**WORK TO BE COMPLETED:** Copy out the stretch of entries from the line containing "Select the Payment" through the line containing "The image size is (1200, 675).", both lines included, with nothing changed.

— start SUPPLIED RECORDS —

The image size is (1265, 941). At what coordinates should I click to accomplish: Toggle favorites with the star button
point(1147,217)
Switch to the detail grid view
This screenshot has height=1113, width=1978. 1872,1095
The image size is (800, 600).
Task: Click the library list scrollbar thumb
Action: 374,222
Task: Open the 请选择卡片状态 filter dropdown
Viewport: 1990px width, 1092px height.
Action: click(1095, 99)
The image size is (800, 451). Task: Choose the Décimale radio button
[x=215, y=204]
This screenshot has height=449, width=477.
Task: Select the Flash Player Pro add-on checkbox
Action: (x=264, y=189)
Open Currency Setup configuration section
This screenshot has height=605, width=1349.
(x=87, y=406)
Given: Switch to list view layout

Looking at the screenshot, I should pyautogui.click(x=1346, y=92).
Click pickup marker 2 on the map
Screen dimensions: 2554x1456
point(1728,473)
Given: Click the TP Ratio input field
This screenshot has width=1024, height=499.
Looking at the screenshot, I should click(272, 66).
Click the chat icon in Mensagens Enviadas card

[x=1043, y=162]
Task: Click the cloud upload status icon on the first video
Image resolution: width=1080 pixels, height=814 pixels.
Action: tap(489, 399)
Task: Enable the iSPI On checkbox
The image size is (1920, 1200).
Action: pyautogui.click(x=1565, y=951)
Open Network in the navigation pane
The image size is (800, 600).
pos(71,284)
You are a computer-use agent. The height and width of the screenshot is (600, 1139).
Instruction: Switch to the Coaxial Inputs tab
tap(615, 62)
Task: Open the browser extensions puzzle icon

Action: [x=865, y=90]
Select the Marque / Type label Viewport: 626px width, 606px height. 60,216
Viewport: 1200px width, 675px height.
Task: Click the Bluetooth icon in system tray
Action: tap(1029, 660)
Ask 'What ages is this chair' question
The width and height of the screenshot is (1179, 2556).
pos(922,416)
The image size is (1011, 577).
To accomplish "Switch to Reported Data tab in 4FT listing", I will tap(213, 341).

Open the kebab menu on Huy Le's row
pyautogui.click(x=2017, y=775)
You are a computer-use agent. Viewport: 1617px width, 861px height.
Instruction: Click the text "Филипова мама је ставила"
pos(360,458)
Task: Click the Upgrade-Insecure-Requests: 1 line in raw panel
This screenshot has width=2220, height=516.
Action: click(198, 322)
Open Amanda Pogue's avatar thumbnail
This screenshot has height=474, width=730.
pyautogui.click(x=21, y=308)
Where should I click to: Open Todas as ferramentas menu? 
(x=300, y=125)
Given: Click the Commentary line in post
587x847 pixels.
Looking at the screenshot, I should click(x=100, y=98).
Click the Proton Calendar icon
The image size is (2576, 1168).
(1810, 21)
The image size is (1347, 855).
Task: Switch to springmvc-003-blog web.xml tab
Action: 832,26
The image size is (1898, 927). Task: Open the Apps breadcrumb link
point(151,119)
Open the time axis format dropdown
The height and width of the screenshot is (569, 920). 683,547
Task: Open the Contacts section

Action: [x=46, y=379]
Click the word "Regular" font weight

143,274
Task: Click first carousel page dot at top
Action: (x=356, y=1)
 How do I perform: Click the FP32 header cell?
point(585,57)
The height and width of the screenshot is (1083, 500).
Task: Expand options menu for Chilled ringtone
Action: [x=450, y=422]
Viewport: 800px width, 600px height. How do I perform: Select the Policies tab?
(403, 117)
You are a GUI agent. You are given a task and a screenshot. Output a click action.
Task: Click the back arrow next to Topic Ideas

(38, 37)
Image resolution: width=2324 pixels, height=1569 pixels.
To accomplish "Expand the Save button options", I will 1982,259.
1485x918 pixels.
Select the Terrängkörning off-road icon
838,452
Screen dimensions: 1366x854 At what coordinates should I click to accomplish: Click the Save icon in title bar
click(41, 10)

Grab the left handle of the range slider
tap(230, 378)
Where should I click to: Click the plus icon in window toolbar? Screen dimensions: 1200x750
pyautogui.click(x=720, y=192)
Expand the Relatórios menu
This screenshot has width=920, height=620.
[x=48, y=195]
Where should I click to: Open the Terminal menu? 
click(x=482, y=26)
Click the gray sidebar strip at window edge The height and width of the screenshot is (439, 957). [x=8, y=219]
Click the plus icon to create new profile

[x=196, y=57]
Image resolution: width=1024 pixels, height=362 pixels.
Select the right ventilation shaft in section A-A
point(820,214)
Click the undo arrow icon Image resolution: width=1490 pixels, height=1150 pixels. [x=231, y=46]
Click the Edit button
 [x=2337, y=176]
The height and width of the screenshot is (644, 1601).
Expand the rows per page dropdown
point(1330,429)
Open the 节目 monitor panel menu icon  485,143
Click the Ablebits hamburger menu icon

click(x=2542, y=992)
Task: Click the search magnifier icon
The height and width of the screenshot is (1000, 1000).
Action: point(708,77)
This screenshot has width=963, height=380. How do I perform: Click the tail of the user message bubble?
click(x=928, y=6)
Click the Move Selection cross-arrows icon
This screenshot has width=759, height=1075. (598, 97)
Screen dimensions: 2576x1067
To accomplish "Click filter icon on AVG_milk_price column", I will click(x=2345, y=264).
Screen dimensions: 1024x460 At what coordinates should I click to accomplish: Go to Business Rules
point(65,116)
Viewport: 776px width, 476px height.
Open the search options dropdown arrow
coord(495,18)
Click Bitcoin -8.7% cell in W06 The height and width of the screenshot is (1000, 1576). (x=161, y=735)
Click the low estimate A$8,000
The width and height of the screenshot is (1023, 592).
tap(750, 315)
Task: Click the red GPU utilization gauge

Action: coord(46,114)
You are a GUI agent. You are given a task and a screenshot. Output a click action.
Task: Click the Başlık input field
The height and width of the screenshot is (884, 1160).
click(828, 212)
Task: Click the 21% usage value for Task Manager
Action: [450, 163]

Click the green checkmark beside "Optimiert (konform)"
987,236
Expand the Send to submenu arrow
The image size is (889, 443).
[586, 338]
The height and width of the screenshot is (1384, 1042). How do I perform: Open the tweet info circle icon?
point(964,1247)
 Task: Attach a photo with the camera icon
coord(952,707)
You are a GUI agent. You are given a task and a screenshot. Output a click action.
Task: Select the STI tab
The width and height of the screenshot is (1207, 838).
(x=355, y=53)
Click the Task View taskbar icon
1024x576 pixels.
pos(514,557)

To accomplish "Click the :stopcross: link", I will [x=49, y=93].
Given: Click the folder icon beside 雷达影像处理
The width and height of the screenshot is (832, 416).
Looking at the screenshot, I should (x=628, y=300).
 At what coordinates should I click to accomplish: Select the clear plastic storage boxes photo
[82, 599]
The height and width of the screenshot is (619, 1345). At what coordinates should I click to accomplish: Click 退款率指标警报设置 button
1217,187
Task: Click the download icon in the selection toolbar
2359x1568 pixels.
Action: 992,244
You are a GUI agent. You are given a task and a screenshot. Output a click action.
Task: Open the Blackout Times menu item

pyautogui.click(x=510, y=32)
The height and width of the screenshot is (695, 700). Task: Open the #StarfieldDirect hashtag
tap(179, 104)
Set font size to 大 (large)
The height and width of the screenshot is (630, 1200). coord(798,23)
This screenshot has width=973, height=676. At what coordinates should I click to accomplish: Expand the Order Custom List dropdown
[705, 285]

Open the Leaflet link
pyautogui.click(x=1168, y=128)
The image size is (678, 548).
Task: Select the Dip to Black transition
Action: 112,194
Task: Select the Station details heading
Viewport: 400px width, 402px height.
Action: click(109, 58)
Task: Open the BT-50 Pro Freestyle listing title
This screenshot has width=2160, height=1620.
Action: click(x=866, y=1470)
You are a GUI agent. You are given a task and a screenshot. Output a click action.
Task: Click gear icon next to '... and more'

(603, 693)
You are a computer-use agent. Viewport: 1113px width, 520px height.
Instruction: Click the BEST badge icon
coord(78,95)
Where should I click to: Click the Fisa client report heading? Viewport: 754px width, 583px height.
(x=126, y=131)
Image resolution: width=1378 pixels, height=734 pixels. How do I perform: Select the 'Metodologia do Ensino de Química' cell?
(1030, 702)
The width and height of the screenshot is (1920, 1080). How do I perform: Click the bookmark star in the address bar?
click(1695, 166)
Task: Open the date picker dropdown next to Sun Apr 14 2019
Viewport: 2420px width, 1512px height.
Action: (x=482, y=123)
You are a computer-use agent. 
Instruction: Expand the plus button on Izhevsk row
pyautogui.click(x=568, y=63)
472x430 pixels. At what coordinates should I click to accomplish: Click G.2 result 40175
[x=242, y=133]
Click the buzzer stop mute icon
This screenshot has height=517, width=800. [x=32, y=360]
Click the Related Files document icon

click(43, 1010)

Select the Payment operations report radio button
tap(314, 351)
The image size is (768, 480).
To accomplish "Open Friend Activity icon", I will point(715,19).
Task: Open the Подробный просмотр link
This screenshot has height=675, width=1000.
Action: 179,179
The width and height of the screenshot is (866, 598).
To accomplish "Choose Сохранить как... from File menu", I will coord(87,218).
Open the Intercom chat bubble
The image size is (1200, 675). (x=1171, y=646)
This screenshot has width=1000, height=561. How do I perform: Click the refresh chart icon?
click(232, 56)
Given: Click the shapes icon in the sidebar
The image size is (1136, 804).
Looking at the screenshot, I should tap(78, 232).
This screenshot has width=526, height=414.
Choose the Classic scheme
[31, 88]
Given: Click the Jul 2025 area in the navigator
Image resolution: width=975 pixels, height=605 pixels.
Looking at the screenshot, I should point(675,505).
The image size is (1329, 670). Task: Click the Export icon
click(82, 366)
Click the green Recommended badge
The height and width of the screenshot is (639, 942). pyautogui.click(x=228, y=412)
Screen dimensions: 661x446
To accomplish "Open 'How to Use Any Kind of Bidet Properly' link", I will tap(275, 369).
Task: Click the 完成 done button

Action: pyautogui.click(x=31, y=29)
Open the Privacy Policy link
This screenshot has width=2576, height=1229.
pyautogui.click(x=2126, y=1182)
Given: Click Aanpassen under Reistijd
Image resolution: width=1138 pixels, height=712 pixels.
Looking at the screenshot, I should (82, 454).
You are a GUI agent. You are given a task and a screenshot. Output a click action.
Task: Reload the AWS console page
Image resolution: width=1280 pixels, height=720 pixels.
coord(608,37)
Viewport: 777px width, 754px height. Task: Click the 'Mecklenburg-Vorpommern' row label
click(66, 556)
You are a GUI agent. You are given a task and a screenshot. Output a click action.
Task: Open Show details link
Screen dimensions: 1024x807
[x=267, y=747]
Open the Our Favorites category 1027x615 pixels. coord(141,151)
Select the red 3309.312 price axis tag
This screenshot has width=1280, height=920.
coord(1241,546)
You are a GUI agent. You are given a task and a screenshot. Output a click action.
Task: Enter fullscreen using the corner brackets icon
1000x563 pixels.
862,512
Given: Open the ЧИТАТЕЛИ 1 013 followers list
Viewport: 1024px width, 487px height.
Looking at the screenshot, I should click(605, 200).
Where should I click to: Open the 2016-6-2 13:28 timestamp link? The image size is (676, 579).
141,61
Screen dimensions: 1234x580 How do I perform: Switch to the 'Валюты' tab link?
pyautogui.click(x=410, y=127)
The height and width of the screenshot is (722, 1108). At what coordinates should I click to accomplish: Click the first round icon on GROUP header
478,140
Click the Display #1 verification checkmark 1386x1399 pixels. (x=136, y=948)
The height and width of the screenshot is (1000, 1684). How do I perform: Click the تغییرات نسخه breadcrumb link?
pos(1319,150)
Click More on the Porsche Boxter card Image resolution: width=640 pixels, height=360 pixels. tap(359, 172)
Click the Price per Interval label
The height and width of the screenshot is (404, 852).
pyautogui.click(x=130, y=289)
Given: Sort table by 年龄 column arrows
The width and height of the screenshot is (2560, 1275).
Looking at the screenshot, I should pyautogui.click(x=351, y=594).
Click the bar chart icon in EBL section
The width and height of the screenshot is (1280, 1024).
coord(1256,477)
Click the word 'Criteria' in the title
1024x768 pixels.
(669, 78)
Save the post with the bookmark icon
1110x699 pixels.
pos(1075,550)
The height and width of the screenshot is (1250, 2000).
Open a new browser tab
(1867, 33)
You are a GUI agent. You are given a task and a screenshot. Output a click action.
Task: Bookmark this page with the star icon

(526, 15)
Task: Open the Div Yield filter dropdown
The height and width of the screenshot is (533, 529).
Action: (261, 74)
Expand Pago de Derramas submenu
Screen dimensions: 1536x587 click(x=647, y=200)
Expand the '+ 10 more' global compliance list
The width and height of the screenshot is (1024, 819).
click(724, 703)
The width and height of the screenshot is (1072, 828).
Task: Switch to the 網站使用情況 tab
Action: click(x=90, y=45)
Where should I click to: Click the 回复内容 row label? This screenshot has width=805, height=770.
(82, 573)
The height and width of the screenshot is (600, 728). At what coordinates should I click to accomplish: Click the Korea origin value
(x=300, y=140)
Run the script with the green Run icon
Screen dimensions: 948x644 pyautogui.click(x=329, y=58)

— end SUPPLIED RECORDS —

**RESULT OF THE EXERCISE:**
Select the Payment operations report radio button
tap(314, 351)
The image size is (768, 480).
To accomplish "Open Friend Activity icon", I will point(715,19).
Task: Open the Подробный просмотр link
This screenshot has height=675, width=1000.
Action: 179,179
The width and height of the screenshot is (866, 598).
To accomplish "Choose Сохранить как... from File menu", I will coord(87,218).
Open the Intercom chat bubble
The image size is (1200, 675). (x=1171, y=646)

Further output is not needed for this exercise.